Why embrace informal communication? Because it:

  • Allows employees to be flexible and responsive to changing situations

  • Focuses on individuals rather than rigid hierarchies

  • Encourages supportive workplace relationships

  • Creates a positive culture that encourages creativity, inclusion, and open communication

  • Provides opportunities for communicating across different business areas

  • Gives social and cultural context that helps people connect with each other

When Communication Goes Wrong: Barriers

These are called barriers to communication, or "noise" (because they block or distort the message being communicated).

Language barriers happen when the spoken or written language makes it difficult for people to understand each other. Different languages, obviously, but also accents, tones, and jargon. If someone from head office sends an email packed with corporate buzzwords like "synergise our strategic initiatives going forward," half the staff will have no clue what they're on about.

Physical barriers are tangible hurdles - physical distance (including different time zones) and poor infrastructure. Try having a productive video call when your internet keeps cutting out, or coordinating a global team when London's finishing their workday as Sydney's just waking up.

Psychological barriers are the emotional obstacles - fear, anger, resentment, bias, mistrust. Think about Boeing's 2024 disaster: after a door plug fell off one of their planes mid-flight (genuinely terrifying), CEO Dave Calhoun avoided live press briefings and released a pre-recorded statement instead. The lack of empathy and technical detail created massive psychological barriers with both the public and Boeing's own employees - people simply didn't trust what he was saying.

Technological barriers include poor internet connectivity and outdated equipment. Also, information overload - when you're drowning in emails, Slack messages, WhatsApp groups, and Teams notifications, important information can get buried in the noise.

Organisational barriers are internal obstacles like rigid hierarchical structures or lack of formal communication channels. Amazon faced massive criticism in 2024 for their "dismissive communication" during labour protests - their corporate responses felt disconnected from warehouse workers' immediate needs, creating a barrier that made employees feel unheard.

Why This Actually Matters to Your IB Business Management Course

In reality you're already experts at communication. You navigate multiple group chats, know when to leave someone on read, understand the difference between a message that needs voice notes versus one that needs a proper conversation.
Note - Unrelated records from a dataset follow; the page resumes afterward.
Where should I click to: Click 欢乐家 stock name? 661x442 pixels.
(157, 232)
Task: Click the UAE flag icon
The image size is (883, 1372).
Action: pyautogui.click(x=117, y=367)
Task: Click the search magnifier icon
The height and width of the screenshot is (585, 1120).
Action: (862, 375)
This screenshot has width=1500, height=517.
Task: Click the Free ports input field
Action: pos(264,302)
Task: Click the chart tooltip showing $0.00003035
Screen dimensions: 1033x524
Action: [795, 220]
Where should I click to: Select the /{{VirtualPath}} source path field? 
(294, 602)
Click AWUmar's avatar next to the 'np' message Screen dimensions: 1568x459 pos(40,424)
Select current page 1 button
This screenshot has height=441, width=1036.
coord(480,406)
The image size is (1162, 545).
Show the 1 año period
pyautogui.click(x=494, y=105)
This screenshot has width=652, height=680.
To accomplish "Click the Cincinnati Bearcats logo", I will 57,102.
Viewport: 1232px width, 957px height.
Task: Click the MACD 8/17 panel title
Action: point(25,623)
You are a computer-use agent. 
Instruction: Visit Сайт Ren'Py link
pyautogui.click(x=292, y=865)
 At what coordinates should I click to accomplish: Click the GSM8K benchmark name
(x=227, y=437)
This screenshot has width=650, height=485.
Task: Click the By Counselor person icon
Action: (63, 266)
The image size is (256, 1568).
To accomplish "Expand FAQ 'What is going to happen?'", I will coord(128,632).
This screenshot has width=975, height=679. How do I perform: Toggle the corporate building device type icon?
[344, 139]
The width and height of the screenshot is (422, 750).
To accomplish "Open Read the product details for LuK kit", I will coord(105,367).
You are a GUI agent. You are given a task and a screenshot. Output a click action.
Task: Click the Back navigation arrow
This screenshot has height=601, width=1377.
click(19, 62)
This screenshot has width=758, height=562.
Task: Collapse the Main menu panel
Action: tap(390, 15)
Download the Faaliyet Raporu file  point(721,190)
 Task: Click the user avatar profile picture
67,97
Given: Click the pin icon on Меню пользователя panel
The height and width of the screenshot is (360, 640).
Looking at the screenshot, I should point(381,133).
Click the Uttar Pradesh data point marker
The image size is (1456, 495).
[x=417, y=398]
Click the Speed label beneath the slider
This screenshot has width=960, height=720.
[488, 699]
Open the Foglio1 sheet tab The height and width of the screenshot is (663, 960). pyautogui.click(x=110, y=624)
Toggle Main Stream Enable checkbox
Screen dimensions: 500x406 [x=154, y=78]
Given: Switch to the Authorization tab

You instinctively know that some things need to be said face-to-face and others can be a quick text.

Business communication is essentially the same - just with higher stakes and more formal structures. Get it right, and you're Tesco with their "Every Voice Matters" employee survey, where they share results with all colleagues, celebrate successes, and turn challenges into next year's goals. Get it wrong, and you're CrowdStrike, accidentally crashing millions of computers and then fumbling the response so badly it becomes a case study in how NOT to handle a crisis.

The IB Business Management examiners love asking you to analyse communication strategies in different business contexts, suggest improvements to communication methods, or evaluate whether formal or informal communication is more appropriate in a given situation. They'll give you a case study and expect you to demonstrate that you understand why a company might choose email over meetings, or why face-to-face communication might be essential even in our digital age.

So next time you're in a group chat and things get awkward because someone misunderstood the tone of a message, or when your parents complain they never know what's going on in your life, or when a teacher emails unclear homework instructions that cause mass confusion - that's all communication theory playing out in real time.

The only difference between your group chat troubles and Boeing's PR disaster is the number of zeros on the end of the costs involved.

And maybe that's worth paying attention to.